Sun and colleagues are not the first to apply DPPs to retrieval, but earlier work struggled with scalability. Exact DPP inference is NP-hard, so researchers turned to greedy approximations. ScalDPP combines a fast greedy algorithm with the P-Adapter, a lightweight two-layer network with a bottleneck architecture that maps from a high-dimensional space down to a compact representation and back. The adapter adds relatively few parameters compared to full fine-tuning, which the authors argue makes their approach practical for deployment.
The ablation numbers are the paper's most notable empirical finding. Removing the P-Adapter causes NDCG@10 to fall from 0.4895 to 0.2265, a 53.7 percent drop on the Qwen3-4B model, as shown in the ScalDPP paper. At k=4, the effect is larger: NDCG@4 falls by 65.5 percent. Those are not marginal differences and they are the kind of numbers that make an engineer ask whether their production system has the same problem.
The comparison baselines include BM25, DPR, ANCE, AR2, RR, SentenceBERT, Dragon, and BM25 with a reranker. ScalDPP reports gains across all three evaluation datasets: Natural Questions, TriviaQA, and PopQA. The exact magnitude depends on the model and the dataset, but the direction is consistent: treating retrieval as a set-level problem produces better recall and better coverage of distinct facts than point-wise ranking.
The implicit critique is what matters for anyone building or buying RAG systems. The standard approach measures how well each individual retrieved chunk matches the query. That is intuitive, but it does not capture whether the retrieved set as a whole gives the language model the evidence it needs. A set can be individually relevant and collectively redundant. The authors are arguing that the objective function is wrong, and that fixing it requires changing how retrieval systems are trained, not just how they are ranked at inference time.

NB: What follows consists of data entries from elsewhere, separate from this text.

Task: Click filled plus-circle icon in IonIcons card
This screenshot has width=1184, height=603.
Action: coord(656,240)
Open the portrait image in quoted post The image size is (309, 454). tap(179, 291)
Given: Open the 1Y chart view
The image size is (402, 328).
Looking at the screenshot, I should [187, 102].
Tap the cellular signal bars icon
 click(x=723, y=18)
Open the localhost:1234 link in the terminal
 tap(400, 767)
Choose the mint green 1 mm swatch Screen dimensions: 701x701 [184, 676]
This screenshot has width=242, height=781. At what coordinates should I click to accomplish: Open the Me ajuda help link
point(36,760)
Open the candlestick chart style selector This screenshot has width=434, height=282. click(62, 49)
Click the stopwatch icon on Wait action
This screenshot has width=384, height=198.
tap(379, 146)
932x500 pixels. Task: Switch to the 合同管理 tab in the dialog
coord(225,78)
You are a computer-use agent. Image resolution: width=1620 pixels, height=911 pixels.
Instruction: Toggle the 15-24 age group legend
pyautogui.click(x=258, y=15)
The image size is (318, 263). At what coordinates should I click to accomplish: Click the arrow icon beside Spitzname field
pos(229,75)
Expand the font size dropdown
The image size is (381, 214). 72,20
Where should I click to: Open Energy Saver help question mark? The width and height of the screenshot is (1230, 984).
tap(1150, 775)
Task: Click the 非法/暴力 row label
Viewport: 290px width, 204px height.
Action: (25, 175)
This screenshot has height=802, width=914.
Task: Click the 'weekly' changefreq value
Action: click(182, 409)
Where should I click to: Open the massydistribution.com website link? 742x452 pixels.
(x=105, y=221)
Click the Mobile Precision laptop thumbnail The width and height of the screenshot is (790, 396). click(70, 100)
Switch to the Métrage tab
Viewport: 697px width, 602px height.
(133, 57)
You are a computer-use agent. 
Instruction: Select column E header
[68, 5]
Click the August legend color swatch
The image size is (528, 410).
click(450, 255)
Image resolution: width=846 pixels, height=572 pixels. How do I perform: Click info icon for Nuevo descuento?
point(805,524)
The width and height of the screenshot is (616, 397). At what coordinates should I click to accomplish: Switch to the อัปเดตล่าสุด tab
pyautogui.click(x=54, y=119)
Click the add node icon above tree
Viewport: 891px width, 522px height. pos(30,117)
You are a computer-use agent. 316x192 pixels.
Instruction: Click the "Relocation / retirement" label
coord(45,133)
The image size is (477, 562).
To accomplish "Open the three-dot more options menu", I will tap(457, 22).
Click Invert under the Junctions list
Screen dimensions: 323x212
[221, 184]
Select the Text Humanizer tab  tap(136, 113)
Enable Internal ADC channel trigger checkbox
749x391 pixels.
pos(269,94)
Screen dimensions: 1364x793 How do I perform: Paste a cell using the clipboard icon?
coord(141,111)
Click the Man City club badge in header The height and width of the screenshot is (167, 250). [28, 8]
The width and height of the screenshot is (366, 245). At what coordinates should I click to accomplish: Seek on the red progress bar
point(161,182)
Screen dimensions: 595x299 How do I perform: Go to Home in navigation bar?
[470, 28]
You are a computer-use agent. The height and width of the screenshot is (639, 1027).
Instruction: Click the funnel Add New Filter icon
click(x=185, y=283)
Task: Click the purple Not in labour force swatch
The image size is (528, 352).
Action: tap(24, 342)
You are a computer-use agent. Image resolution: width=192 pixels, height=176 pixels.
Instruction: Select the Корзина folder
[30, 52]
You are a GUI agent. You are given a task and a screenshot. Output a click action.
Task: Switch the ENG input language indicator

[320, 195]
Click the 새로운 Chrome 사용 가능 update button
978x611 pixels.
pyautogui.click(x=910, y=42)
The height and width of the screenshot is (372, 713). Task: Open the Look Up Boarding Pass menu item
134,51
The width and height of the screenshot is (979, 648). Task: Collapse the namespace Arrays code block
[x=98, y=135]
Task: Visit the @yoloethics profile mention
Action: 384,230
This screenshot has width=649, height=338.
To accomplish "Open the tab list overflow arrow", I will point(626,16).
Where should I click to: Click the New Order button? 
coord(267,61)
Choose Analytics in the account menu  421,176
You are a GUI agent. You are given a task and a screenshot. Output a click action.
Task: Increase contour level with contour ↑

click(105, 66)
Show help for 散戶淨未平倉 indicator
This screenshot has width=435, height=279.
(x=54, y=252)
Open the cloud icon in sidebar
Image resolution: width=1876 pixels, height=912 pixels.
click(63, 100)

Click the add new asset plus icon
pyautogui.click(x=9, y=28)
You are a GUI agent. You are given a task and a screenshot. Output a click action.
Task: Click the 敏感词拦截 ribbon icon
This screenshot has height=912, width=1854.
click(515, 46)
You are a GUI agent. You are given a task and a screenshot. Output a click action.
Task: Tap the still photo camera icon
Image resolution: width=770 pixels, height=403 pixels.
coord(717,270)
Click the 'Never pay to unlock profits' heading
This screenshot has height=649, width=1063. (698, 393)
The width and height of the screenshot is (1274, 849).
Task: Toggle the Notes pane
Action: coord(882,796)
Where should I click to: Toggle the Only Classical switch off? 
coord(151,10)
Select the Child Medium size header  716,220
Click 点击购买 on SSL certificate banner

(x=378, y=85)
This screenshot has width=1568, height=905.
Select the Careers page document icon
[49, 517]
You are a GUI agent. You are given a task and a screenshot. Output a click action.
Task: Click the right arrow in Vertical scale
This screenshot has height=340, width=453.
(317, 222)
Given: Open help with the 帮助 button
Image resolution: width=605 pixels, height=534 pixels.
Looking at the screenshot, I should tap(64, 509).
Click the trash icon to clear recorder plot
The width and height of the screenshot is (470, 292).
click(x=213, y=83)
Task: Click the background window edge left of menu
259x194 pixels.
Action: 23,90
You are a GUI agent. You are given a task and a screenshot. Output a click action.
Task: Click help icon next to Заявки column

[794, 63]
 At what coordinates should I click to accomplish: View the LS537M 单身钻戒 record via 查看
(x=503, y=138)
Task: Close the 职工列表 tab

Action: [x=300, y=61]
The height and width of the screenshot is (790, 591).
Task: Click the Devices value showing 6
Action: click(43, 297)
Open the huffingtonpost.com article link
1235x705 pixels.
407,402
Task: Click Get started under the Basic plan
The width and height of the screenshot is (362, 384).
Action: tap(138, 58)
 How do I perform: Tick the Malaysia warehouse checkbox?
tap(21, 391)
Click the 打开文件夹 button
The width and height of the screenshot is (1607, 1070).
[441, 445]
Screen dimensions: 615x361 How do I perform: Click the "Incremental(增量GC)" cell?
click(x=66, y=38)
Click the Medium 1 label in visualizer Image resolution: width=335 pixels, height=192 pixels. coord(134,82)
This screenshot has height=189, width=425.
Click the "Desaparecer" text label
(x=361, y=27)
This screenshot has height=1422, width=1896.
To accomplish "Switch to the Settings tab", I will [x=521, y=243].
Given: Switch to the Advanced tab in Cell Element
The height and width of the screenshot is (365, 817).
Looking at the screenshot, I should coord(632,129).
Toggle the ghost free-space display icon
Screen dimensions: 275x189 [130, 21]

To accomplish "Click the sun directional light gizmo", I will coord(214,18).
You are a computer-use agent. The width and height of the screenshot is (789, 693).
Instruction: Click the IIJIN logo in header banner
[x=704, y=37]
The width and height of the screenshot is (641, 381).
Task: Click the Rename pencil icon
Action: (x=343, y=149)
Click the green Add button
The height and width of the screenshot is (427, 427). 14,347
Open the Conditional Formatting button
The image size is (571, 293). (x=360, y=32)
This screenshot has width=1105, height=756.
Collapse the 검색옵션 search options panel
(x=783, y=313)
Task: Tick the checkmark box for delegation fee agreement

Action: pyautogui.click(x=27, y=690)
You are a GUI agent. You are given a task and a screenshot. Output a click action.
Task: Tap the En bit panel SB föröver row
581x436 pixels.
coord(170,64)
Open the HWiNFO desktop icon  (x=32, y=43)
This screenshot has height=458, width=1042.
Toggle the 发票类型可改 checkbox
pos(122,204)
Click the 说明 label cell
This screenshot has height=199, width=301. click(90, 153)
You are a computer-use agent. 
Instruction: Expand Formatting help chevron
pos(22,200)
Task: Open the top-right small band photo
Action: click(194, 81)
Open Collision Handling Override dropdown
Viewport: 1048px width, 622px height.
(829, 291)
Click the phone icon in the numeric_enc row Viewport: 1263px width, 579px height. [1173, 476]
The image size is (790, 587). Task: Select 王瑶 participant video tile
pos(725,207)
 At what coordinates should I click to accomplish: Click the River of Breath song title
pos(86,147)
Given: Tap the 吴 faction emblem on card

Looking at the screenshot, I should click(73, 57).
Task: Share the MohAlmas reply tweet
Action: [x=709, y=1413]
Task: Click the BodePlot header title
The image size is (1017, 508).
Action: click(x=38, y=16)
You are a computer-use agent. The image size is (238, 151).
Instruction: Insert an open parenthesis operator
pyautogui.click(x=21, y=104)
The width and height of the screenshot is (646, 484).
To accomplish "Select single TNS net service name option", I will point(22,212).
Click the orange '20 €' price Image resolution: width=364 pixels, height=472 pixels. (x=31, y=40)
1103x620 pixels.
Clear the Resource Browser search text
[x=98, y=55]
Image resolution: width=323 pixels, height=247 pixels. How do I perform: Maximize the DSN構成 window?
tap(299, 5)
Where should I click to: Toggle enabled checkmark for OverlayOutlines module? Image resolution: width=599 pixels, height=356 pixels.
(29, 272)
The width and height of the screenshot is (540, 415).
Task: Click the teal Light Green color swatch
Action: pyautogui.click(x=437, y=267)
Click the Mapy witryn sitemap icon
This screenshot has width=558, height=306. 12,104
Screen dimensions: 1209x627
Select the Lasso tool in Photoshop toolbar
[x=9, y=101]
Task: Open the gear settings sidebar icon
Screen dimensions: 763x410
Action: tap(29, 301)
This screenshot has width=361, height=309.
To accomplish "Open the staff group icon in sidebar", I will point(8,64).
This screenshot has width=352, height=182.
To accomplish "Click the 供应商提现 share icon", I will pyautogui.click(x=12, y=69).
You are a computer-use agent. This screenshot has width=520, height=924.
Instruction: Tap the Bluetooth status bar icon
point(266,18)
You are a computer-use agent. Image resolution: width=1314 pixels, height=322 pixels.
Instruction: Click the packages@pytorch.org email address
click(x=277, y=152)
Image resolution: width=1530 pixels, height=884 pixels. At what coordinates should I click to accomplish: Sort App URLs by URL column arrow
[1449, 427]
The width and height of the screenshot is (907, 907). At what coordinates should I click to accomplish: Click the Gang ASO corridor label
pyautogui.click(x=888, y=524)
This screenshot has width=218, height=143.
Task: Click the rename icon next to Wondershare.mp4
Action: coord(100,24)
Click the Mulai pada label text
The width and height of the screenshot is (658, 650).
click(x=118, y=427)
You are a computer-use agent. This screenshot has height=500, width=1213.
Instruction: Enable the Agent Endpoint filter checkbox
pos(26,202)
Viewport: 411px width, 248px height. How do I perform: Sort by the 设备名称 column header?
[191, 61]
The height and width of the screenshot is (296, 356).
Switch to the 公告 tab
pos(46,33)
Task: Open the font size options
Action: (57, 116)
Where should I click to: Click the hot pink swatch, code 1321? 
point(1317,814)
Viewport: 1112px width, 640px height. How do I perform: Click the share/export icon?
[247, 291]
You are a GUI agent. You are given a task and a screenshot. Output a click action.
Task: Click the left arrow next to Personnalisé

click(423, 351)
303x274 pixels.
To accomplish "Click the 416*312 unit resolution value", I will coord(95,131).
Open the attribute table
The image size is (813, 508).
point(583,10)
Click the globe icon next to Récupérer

There are reasons for caution. The paper lists no institutional affiliation for its authors, which makes independent verification of their credentials impossible from the document alone. No code has been released, so the results cannot be reproduced by external researchers. It is a preprint submitted to a major conference, not a published peer-reviewed paper. The benchmarks are the authors' own evaluation, run on datasets they selected. Large ablation effects are easier to produce in a controlled setup than to replicate across the variety of document collections and query distributions that appear in production.
Those caveats do not make the core argument incoherent. The concern about near-duplicate retrieval is not new; practitioners have described the problem for years. Formalizing it as a set-level optimization problem with a concrete loss function is a genuine contribution. Whether DML specifically is the right formalization is a question for the community to work through. The more durable insight may be the reframing: the field has been measuring the wrong thing.
For anyone running a RAG pipeline today, the practical question is whether the retrieval system is silently optimizing for the wrong objective. If chunks look relevant but answers feel thin, the problem might not be the chunking strategy or the embedding model. It might be that the system keeps picking the same kind of evidence and calling it done.